An exact, complete copy of the data is all that is needed.

Stored data entries:
□ □ □ □

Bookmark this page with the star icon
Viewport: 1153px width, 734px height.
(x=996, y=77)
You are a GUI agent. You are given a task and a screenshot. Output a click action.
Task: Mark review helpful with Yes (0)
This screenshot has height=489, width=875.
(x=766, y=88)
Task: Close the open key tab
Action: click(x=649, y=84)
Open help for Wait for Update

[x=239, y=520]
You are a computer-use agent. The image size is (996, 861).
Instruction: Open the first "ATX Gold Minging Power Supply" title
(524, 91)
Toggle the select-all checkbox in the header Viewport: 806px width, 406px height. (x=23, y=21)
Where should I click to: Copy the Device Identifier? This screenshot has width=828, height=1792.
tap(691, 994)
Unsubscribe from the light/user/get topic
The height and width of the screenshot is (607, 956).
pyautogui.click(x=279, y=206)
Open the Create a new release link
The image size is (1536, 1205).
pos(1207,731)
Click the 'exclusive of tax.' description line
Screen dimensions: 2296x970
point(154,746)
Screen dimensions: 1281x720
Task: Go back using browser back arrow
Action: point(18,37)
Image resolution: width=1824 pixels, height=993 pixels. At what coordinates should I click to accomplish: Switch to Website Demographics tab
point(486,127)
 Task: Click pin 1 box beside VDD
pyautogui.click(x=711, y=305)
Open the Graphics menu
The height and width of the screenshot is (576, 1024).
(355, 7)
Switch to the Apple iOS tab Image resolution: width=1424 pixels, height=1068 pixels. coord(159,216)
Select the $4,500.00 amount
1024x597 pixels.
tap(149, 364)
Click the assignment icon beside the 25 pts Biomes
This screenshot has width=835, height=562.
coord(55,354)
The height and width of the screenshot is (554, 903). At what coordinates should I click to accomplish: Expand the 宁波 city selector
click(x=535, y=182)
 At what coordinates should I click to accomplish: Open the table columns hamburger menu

□ □ □ □

SOLUTION FOR THIS PROBLEM —
Bookmark this page with the star icon
Viewport: 1153px width, 734px height.
(x=996, y=77)
You are a GUI agent. You are given a task and a screenshot. Output a click action.
Task: Mark review helpful with Yes (0)
This screenshot has height=489, width=875.
(x=766, y=88)
Task: Close the open key tab
Action: click(x=649, y=84)
Open help for Wait for Update

[x=239, y=520]
You are a computer-use agent. The image size is (996, 861).
Instruction: Open the first "ATX Gold Minging Power Supply" title
(524, 91)
Toggle the select-all checkbox in the header Viewport: 806px width, 406px height. (x=23, y=21)
Where should I click to: Copy the Device Identifier? This screenshot has width=828, height=1792.
tap(691, 994)
Unsubscribe from the light/user/get topic
The height and width of the screenshot is (607, 956).
pyautogui.click(x=279, y=206)
Open the Create a new release link
The image size is (1536, 1205).
pos(1207,731)
Click the 'exclusive of tax.' description line
Screen dimensions: 2296x970
point(154,746)
Screen dimensions: 1281x720
Task: Go back using browser back arrow
Action: point(18,37)
Image resolution: width=1824 pixels, height=993 pixels. At what coordinates should I click to accomplish: Switch to Website Demographics tab
point(486,127)
 Task: Click pin 1 box beside VDD
pyautogui.click(x=711, y=305)
Open the Graphics menu
The height and width of the screenshot is (576, 1024).
(355, 7)
Switch to the Apple iOS tab Image resolution: width=1424 pixels, height=1068 pixels. coord(159,216)
Select the $4,500.00 amount
1024x597 pixels.
tap(149, 364)
Click the assignment icon beside the 25 pts Biomes
This screenshot has width=835, height=562.
coord(55,354)
The height and width of the screenshot is (554, 903). At what coordinates should I click to accomplish: Expand the 宁波 city selector
click(x=535, y=182)
 At what coordinates should I click to accomplish: Open the table columns hamburger menu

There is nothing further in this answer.